Netsale Asia

Value-based Pricing in E-commerce: The Ultimate Guide (Part 2/2)

PART 1 | What is Value-based Pricing and its advantages?

Target Products

We have combined a list of product lines where value-based strategy is applicable. In these segments, you can easily leave out the competitors to focus on what consumers need and charge accordingly.


  • Services: It’s hard to put a price on service. However, the range can be determined depending on brand reputation, type of service, target demographic, etc.
  • FMCG Products: FMCG is short for fast-moving consumer goods, used to describe products with a short shelf life and can be sold quickly. From food to cosmetics, housewares and office supplies, the decision-making process for FMCG products is relatively short, which you can take advantage of through packaging and added values to attract buyers.
  • Art-related Products: Arts are customarily priced as their perceived value, not its production cost. 
  • Niche Products: Niche is a subset market of a specific product that is of high interest to certain groups of people. For example, a Harry Potter merchandise might not be considered worthy to a lot of people, while fans of the franchise are willing to pay high prices for the product.
  • Consultation: Consultation is a specialized service where sellers provide buyers with knowledge and advice. The rates are usually negotiated between the two parties, but good consultants won’t come at a low price. 
  • Health products: As life is the most important thing to humankind, people are willing to pay large amount of money on medicine and heath treatment based on expected results.
  • Capital Goods: Capital goods are tangible assets used to produce other goods such as machinery, equipment and tools. Therefore, the price of a capital good is decided by its capacity of bringing in revenue. 
  • Superior Goods: Why does a piece of clothing from Louis Vuitton can cost you thousands? Why do these overpriced Beats headphones still relevant on the market? The answer is simple: Luxury products give a sense of high social status, which is exactly their added value. 
  • Veblen Goods: Contradict to the law of demand, the price of a Veblen good increases when its demand surges. Applicable for exclusive and expensive products like designer jewelry, watches and luxury cars, its potential buyers are affluent individuals with a strong brand identity. In this case, the higher the price, the more appealing the product since it directly reflects the buyers’ status.


Value-based Pricing in 3 Simple Steps

  1. Market Research: At first, you should be able to grasp the idea of who are your potential customers to create different buyer personas. They are representations of your ideal section in the market, so try to be specific and diverse as much as possible. The details include but not limited to:
    • Gender
    • Age
    • Location
    • Occupation
    • Marital Status
    • Races
    • Income Level
    • Education Level
    • Hobbies and interests
    • Motivation to buy
    • Concerns regarding the company and the product
    • Preferred online platforms

A thorough search of products within the range and relevant competitors is also necessary for you to learn about other alternatives and position your product.

  1. Product Development: 

By knowing who your potential buyers are and what motivates them to buy, it’s time to take a closer look at your own product. What are the selling points? Do those fulfill the need of future customers? Is there anything that can be added to create more values?
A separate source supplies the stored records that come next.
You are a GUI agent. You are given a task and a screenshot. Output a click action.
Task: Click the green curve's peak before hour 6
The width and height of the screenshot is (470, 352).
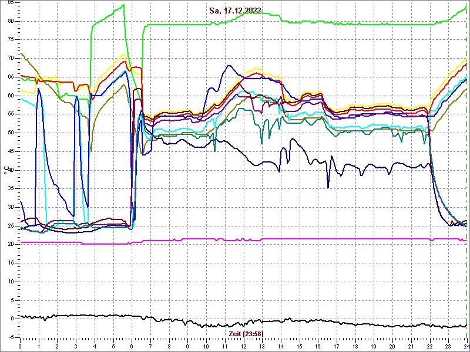pyautogui.click(x=123, y=5)
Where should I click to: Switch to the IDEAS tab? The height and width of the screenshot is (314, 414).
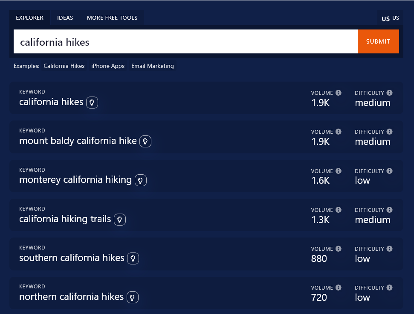65,18
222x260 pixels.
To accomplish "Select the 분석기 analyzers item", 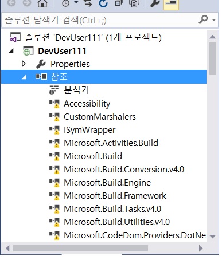I will (x=76, y=90).
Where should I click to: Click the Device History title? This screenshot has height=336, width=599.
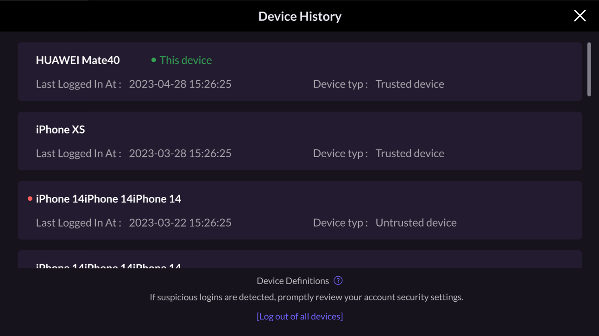(299, 16)
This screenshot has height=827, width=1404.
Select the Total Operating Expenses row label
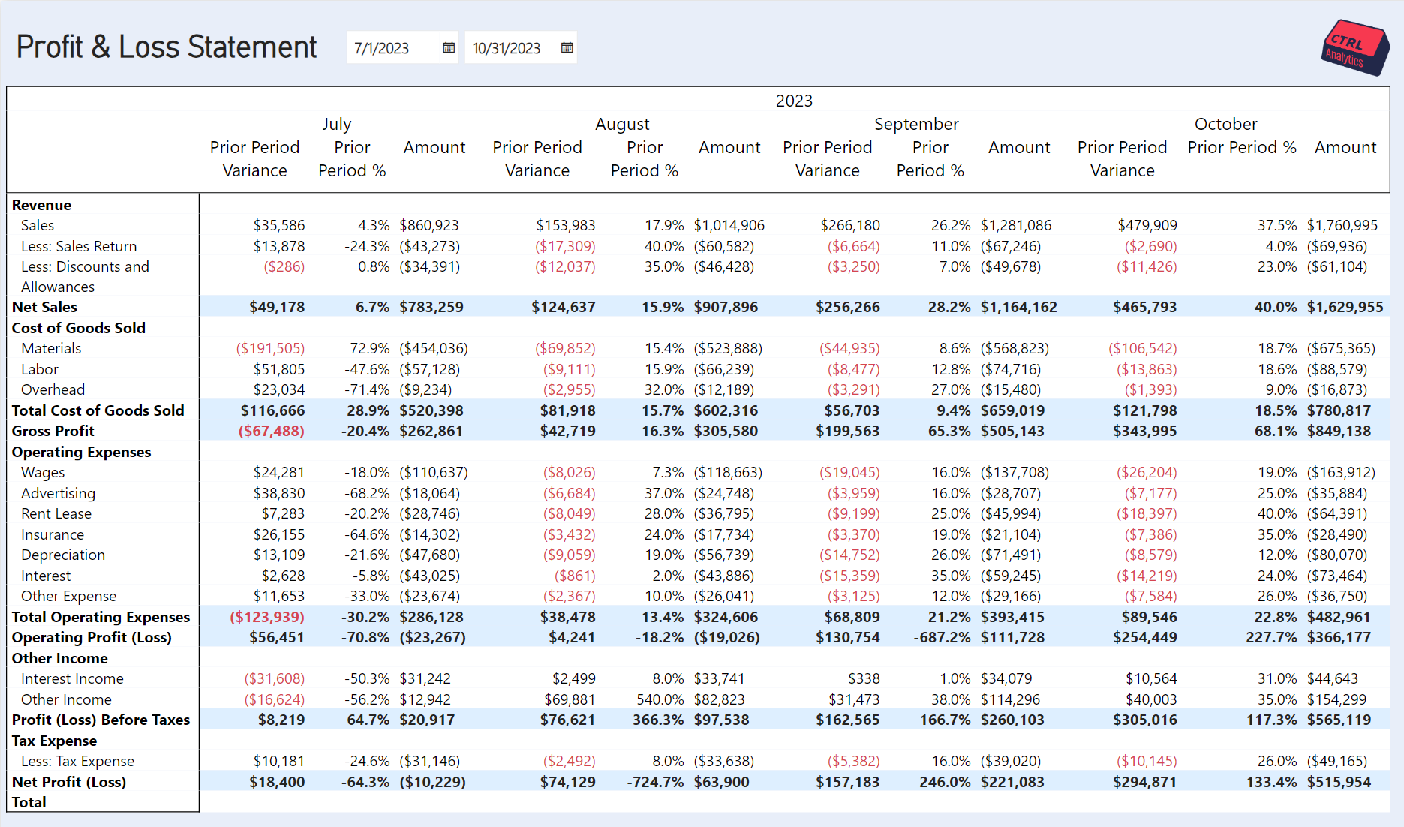(x=101, y=617)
This process works best if you have a sample of customers or a study group as both will provide you with diversified opinions. Backed up by all the information, you can decide on the most promising adjustment for your products.
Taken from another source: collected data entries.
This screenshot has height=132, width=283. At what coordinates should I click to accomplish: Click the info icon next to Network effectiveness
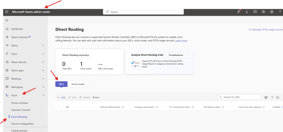pos(123,107)
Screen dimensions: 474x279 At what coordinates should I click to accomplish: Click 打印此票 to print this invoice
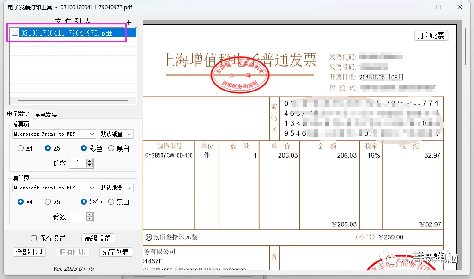coord(431,36)
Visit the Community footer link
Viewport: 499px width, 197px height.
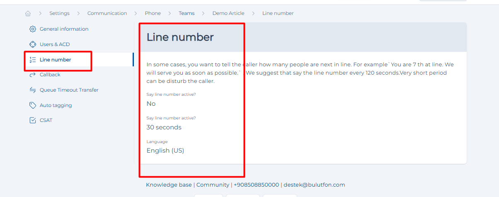point(213,185)
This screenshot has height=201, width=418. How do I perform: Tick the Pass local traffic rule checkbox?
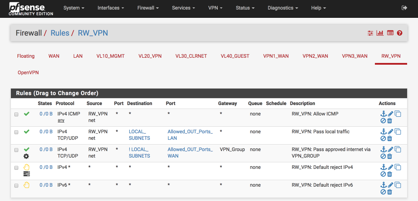(17, 132)
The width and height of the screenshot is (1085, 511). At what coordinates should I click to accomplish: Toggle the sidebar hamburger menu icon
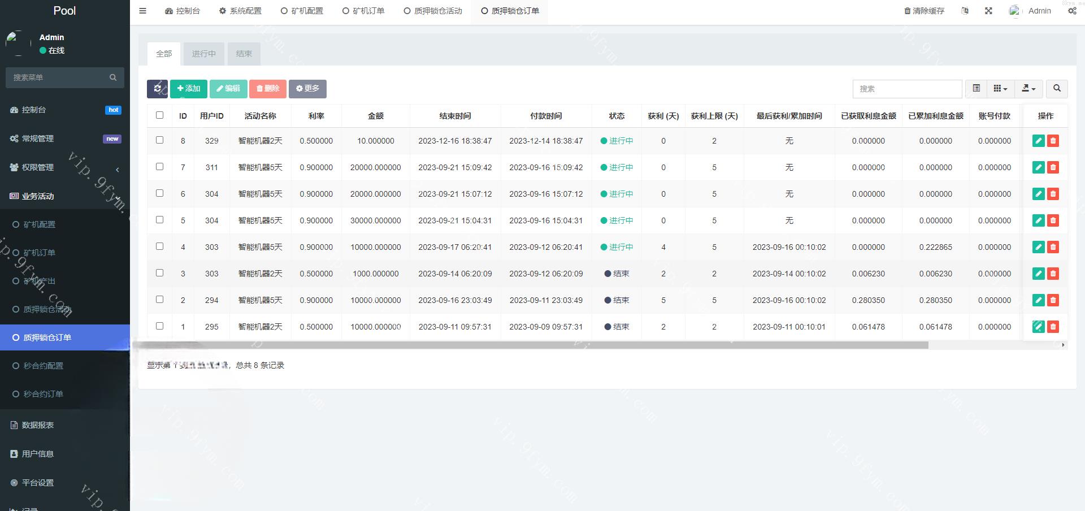pos(142,11)
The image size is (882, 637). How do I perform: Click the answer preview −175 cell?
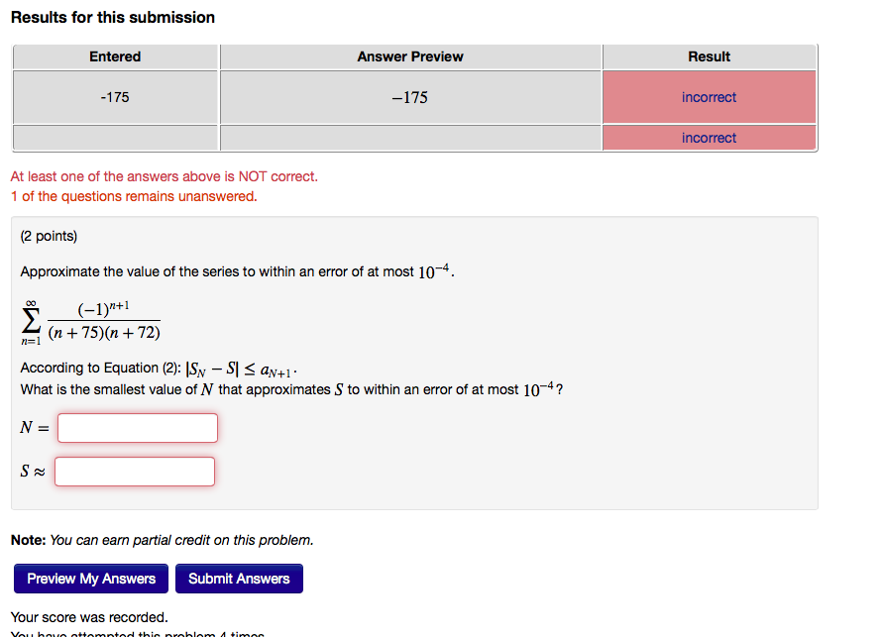pyautogui.click(x=409, y=96)
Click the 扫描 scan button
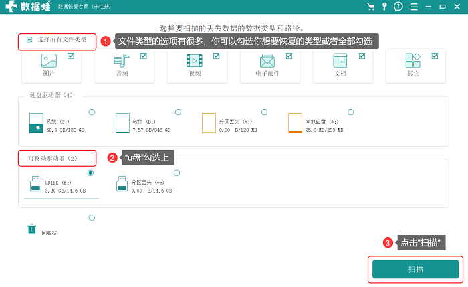468x287 pixels. click(415, 270)
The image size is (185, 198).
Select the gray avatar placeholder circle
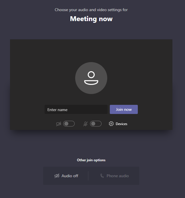tap(91, 78)
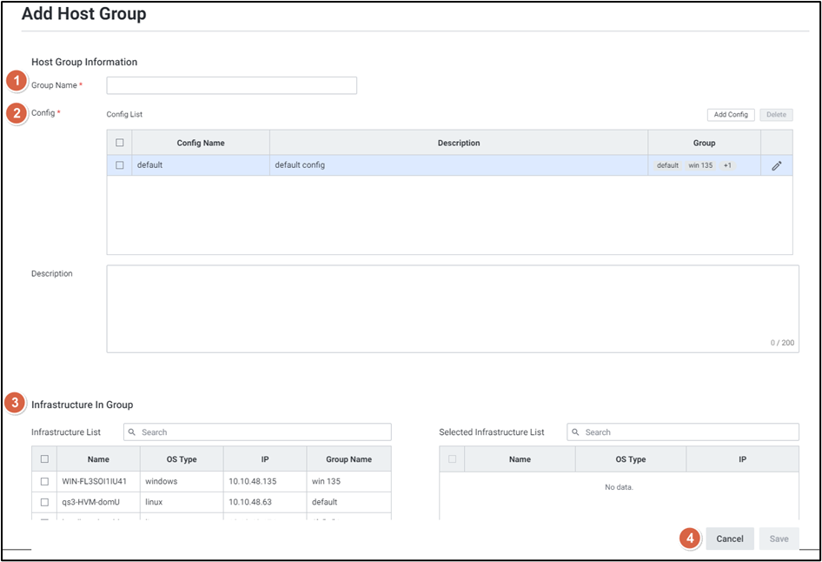Viewport: 822px width, 562px height.
Task: Click the numbered marker 4 beside Cancel
Action: (691, 539)
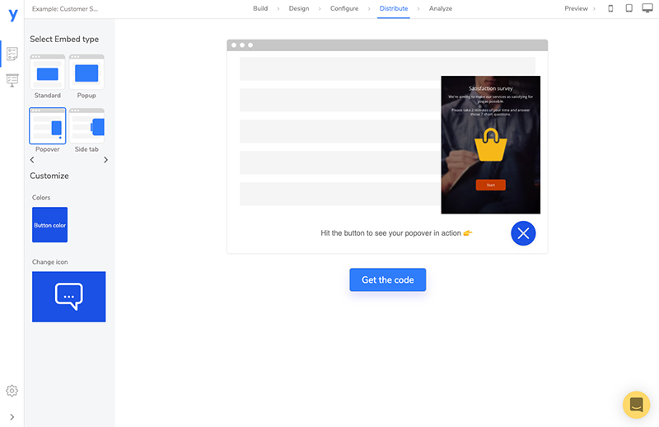659x427 pixels.
Task: Select the Side tab embed type
Action: 86,130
  1. Price Sensitivity Analysis: 

Price analysis is the most important step in value-based pricing. Feedbacks on different price points will be collected from a sample group using Van Westendorp’s price sensitivity meter, consisting of 4 cumulative distributions:

  • Too Expensive: Customers don’t even think of buying it
  • Too Cheap: Customers feel that the quality won’t be very good
  • Expensive/High Side: Customers see the product as pricey. It is not out of the question but requires consideration before buying. 
  • Cheap/Good Value: Customers believe that the product is a bargain – a great buy for the money

Based on the outcome of the first two steps, you should be able to find a fitting price range for your product that will convince the most percentage of buyers to open their wallets.

Value-based Marketing Strategy

Market research gives you People. Product development creates the Product. Price analysis brings you Price. 3 out of 7Ps in Marketing Mix is already presented for you in the previous steps with only 4 left: Place, Process, Promotion and Physical Evidence. Heavily based on the product itself, unfortunately there is no one-size-fits-all marketing strategy, but we strongly recommend that you integrate as much Ps as possible into the campaign, look for patterns of buyers to adjust correspondingly.
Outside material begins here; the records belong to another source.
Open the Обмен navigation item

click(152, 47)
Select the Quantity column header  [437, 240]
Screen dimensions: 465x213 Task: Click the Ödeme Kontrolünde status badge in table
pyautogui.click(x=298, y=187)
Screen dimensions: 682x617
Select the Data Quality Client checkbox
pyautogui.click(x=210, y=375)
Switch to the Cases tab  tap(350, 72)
Value is king in E-commerce – so harness that power. Pricing according to value will help you understand how important a part that brand identity and customer experience play in the whole value of your product, perceived by your customers. Through a customer-first approach and strong communication, you can gain useful insights to improve your products even better. Starting bringing more values to the table, and soon you will realize what a huge difference it makes for your business.